World News
0.50% Sulfur Cap Couldn't Happen in 2020 Without Scrubbers: Strang
The move to lower the global sulfur cap for marine fuel to 0.50% in 2020 could not have happened without scrubbers, says Carnival Corporation's Tom Strang, Senior Vice President Maritime Affairs,
"If the industry hadn't stood behind the regulators at the IMO we wouldn't be here today, we'd had been looking at 2025," he told delegates last week at the Platts 16th Annual Bunker and Residual Fuel Conference in Houston.
"And to be clear, if scrubbers had not been an option, you wouldn't have been 2020."

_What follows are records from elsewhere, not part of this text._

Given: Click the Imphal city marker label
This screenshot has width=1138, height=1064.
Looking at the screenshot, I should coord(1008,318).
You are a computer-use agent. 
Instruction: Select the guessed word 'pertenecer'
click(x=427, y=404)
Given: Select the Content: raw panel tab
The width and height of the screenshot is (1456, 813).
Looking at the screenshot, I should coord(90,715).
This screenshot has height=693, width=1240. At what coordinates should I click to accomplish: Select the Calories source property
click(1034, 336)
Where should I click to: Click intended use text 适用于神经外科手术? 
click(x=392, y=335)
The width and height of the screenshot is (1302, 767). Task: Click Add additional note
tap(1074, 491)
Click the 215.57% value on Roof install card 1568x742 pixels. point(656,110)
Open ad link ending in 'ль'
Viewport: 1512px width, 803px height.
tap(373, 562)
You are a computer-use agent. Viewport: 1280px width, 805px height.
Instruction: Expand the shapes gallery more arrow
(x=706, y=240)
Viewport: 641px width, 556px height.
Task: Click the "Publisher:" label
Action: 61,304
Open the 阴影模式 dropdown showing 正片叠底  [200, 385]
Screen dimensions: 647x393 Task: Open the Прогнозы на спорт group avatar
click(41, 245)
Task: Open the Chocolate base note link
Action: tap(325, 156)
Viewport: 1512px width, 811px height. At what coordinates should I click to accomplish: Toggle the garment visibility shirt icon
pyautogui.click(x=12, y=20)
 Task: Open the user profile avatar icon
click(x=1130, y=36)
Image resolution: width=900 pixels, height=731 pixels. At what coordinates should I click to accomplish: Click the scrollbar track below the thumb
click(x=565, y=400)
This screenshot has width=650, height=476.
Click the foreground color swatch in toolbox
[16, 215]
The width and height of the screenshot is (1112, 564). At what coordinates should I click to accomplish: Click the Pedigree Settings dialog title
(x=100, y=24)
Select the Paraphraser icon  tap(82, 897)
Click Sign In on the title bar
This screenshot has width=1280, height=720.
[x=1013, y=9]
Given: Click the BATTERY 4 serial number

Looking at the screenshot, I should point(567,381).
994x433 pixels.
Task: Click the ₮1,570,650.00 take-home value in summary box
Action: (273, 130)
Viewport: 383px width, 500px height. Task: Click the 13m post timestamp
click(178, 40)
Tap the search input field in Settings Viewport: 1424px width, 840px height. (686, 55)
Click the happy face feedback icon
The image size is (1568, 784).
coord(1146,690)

IMO made its decision to lower the sulfur cap in 2020, rather than the alternative of 2025, in October 2016 after a study by CE Delft found there would be no major barriers to providing sufficient compliant bunkers.
The study's model included a prediction that in 2020 some 3,800 vessels would be operating with scrubbers.
Today, that expectation looks a little high with the industry currently on track for around 2,600 scrubber-equipped vessels to be in operation when the new rules begin on January 1 next year.
Still, as using a scrubber for compliance allows vessels to continue burning the same otherwise noncompliant high sulfur fuel they do today, some critics continue to maintain that the technology is somehow a way to "cheat" the new regulation.
Or as Hudson Shipping Lines President Avi Eilon put it in a statement Friday, "the use of these scrubbers to allow vessels to continue to burn the dirtiest forms of fuel, high-sulphur fuel oils, violates the spirit and intention of the IMO's new fuel regulations."
IMO currently has no plans to change the rules on allowing equivalent methods of compliance to meet sulfur regs, but says it is taking a closer look at the science behind the use is scrubbers.